Super food jam with Tomatoes
San Francisco autumn tomatoes are the best! We are so lucky to live in San Franicisco and have a LONG run of the tomato season.
The trick to this jam is the tender touch in smoking the tomatoes. If you are lucky enough to own a lemon tree that you need to prune, always save the branches and leaves. These are the most important part of this recipe other than organic juicy dry-farmed Early Girl tomatoes from Tomatero Farms.
Drying the lemon branches and leaves prior to smoking will infuse the a light smoky-citrus flavor. If you do not have a lemon tree, hickory or maple chips for smoking will do just fine.
Smoking vegetables requires a lighter touch than smoking meats. Unlike smoked pork or beef, vegetables do not need much time on the grill to achieve the optimum light smoky flavor desired for a beautiful tender tomato.
Offering ingredients the ultimate respect will always yield the best tasting product. Treating food with tender care as you would your loved ones will always benefit your palette and your soul while you are devouring this yummy jam.
Today, we served this jam with on a seasonal open-faced sandwich at my daughter’s amazing school, Dianne Feinstein Elementary School. Today’s WALKATHON was a particularly fun day working with volunteers and getting to see the kids have a family event that focused on fitness and healthy lifestyles.
I was asked so many times today about this recipe, I am including it in a blog post here. The best products are made in small batches. So take your time and make a few batches of this to store in your fridge or to seal up in jam jars.
- A smoker box is a lovely addition to your grilling repertoire. You’ll need one of those for this recipe.
- Reducing the liquid in the tomatoes is the key to concentrating and amplifying the “tomato” flavor. Take care in this process not to burn the tomatoes — remember to be slow in this process.
Smoked Tomato Jam
* 4 each dried lemon branches with leaves
6 pounds Early Girl tomatoes
3 pounds Cherry tomatoes
6 oz evaporated can sugar
1.5 tsp sea salt, plus extra for prepping tomatoes for smoking
2 Tbs rice vinegar
2 Tbs olive oil, plus extra for prepping tomatoes for smoking
3 heads roasted garlic
- Soak lemon leaves and branches in water for one hour.
- Wash and dry tomatoes. Slice each in half, place cut-side down onto a sheet pan, drizzle with olive oil and sea salt.
- Remove lemon leaves and branches from water and place in smoker box. Put into grill while preheating to a low heat - 300 degrees F.
- When grill is hot and smoke is emanating from the box, place the prepared pan of tomatoes onto the grill. Close the cover and smoke for 30 minutes.
- Remove the pan from the grill and away from the smoker box. Smell the tomatoes to check for desired smoky aroma. Taste test the tomato to see if you have achieved the desired smoky flavor.
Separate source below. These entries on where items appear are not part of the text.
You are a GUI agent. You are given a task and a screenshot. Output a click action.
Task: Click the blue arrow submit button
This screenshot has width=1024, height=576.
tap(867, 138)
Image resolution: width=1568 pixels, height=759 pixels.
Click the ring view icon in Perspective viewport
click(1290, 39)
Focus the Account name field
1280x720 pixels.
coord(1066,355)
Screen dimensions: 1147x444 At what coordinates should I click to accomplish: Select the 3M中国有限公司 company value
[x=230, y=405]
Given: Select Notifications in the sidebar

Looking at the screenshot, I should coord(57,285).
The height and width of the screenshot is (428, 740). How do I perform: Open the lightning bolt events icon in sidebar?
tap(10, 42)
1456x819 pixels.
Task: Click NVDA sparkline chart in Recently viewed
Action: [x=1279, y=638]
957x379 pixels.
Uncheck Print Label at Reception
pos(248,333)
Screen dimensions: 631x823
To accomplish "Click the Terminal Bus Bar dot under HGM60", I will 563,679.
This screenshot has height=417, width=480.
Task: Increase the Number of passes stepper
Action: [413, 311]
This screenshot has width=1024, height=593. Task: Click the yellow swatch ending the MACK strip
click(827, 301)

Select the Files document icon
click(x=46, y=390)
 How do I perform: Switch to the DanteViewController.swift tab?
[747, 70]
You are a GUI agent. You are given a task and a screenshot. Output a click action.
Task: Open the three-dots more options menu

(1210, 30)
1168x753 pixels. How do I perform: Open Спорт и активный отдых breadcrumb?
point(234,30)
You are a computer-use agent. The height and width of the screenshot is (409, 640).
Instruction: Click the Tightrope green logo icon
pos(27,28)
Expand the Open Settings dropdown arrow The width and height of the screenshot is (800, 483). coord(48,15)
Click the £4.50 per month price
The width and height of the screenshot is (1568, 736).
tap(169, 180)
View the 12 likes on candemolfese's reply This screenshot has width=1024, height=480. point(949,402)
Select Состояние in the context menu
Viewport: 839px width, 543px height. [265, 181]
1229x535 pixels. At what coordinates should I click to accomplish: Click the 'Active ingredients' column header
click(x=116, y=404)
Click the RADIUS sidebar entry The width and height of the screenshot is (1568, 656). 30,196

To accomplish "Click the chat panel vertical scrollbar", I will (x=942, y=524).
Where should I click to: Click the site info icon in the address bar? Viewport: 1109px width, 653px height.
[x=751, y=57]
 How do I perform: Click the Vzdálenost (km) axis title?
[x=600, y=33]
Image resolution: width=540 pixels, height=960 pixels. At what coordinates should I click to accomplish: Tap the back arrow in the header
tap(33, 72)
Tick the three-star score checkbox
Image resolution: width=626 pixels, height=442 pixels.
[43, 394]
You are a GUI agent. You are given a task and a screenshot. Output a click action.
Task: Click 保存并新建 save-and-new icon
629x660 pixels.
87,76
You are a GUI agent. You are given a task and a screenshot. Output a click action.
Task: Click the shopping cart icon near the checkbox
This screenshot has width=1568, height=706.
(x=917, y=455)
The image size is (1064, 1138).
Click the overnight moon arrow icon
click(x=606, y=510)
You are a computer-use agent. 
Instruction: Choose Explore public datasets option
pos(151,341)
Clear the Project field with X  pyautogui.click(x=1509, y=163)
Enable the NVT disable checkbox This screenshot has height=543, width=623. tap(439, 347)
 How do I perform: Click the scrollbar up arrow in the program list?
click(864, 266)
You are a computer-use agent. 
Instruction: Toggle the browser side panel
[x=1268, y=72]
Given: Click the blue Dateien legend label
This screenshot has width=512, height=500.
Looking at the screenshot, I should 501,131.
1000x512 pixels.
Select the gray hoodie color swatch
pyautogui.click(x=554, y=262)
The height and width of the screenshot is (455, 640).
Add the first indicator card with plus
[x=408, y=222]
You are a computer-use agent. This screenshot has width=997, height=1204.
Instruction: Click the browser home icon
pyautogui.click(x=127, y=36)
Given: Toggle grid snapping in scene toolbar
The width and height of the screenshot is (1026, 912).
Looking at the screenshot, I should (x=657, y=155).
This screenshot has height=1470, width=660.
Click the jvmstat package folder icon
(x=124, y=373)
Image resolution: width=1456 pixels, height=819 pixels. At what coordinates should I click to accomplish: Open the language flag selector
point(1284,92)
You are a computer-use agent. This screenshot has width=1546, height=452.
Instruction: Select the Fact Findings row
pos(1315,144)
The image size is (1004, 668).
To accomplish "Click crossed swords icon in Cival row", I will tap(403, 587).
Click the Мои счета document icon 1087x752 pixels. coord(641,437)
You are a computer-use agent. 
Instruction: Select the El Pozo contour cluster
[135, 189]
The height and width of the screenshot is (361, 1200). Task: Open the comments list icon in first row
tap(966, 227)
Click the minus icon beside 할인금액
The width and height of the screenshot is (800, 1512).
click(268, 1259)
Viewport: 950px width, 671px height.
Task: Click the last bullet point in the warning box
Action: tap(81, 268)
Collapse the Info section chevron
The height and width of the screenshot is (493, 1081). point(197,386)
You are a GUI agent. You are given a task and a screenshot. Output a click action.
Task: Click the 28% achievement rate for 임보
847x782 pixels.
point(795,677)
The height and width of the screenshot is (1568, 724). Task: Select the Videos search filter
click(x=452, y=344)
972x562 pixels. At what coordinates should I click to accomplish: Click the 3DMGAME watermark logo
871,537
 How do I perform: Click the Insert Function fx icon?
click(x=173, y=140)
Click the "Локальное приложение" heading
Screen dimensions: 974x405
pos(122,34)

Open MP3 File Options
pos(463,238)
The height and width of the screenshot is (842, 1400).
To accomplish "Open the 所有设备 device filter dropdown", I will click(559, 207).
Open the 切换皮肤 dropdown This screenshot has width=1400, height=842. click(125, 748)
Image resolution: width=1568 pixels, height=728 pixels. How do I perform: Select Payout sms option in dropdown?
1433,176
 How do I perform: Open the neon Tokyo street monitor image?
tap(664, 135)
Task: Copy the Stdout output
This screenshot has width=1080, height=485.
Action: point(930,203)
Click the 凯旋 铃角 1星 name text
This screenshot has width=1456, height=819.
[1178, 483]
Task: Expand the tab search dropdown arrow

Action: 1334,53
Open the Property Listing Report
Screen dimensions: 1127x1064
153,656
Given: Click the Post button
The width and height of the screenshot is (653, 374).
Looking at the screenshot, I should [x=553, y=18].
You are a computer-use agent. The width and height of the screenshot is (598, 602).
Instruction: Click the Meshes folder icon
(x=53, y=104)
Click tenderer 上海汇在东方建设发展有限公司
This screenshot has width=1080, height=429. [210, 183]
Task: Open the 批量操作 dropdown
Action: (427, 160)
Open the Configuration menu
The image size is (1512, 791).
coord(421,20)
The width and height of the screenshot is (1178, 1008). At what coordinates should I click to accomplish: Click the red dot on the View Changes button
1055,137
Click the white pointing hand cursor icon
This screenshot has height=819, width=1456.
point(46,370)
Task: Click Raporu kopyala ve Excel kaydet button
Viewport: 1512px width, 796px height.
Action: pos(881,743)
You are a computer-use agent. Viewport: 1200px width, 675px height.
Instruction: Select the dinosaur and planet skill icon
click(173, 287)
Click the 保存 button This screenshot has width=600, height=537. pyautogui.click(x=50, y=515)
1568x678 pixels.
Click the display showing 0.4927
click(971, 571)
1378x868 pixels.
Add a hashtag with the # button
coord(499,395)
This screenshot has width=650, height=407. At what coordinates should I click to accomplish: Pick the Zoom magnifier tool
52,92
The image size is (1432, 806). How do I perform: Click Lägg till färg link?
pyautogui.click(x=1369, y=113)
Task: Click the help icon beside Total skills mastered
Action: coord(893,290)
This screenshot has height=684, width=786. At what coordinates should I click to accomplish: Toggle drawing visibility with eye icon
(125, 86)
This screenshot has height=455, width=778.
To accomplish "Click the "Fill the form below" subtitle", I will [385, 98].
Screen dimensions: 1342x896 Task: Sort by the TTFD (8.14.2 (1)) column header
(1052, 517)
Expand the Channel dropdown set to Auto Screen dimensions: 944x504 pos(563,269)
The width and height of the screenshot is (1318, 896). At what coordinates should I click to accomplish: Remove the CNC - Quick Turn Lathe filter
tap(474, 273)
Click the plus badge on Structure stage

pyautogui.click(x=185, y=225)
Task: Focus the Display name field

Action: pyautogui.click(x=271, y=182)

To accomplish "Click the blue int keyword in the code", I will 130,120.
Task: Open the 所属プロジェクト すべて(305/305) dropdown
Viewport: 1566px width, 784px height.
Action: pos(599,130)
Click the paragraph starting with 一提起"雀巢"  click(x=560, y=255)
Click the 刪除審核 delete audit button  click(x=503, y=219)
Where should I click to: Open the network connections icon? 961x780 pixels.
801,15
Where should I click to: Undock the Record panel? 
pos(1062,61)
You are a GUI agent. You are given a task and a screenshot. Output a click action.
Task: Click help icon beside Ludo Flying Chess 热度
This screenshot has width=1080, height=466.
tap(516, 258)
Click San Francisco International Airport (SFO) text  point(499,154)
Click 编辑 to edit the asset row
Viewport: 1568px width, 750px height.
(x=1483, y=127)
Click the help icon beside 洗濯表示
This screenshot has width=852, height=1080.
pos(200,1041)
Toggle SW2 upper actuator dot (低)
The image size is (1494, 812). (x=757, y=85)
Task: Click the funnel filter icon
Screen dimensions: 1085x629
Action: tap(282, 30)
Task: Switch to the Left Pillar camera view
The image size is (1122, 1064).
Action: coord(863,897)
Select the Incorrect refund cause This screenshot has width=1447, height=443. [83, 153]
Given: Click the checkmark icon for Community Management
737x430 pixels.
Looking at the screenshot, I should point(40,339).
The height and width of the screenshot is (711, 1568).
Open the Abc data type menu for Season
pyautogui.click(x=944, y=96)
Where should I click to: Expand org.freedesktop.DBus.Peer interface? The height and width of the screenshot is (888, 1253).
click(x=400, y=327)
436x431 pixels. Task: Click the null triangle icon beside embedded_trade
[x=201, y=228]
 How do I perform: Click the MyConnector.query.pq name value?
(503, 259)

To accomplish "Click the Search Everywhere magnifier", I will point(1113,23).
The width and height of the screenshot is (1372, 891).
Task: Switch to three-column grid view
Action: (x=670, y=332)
- You may smoke the tomatoes up to 1 hour, depending upon the level of smokiness that you like. A half hour does it for me.
- After smoking the tomatoes, please continue to cook your tomatoes in a non-reactive pan slow cooking pan.
- Cook on a very low simmer for one hour. Add remaining ingredients. Simmer for another 30 minutes or until the tomatoes appear to be a viscous sauce (or jam) with no watery liquid.
- Taste and adjust seasonings. Depending upon your taste —add more sea salt, sugar, and vinegar.
- When you have achieved desired reduced flavor, pour into a food processor. Gently pulse to create a medium-bodied jam.
- Jar and seal in jamming jars according to manufacturer’s directions. These weck jars are chic!
- Making tomato jam with the very best tasting tomatoes is the only way to go. The early autumn variety — the Early Girl Dry Farmed tomatoes have a concentrated flavor when raw that is very unlike a hot house tomato we can purchase any day of the year in the markets.
- Eat the seeds! You may discard the seeds and skin in this recipe, but I like the extra fiber and the skin contains much of the desired lycopene that we all need and love in tomatoes.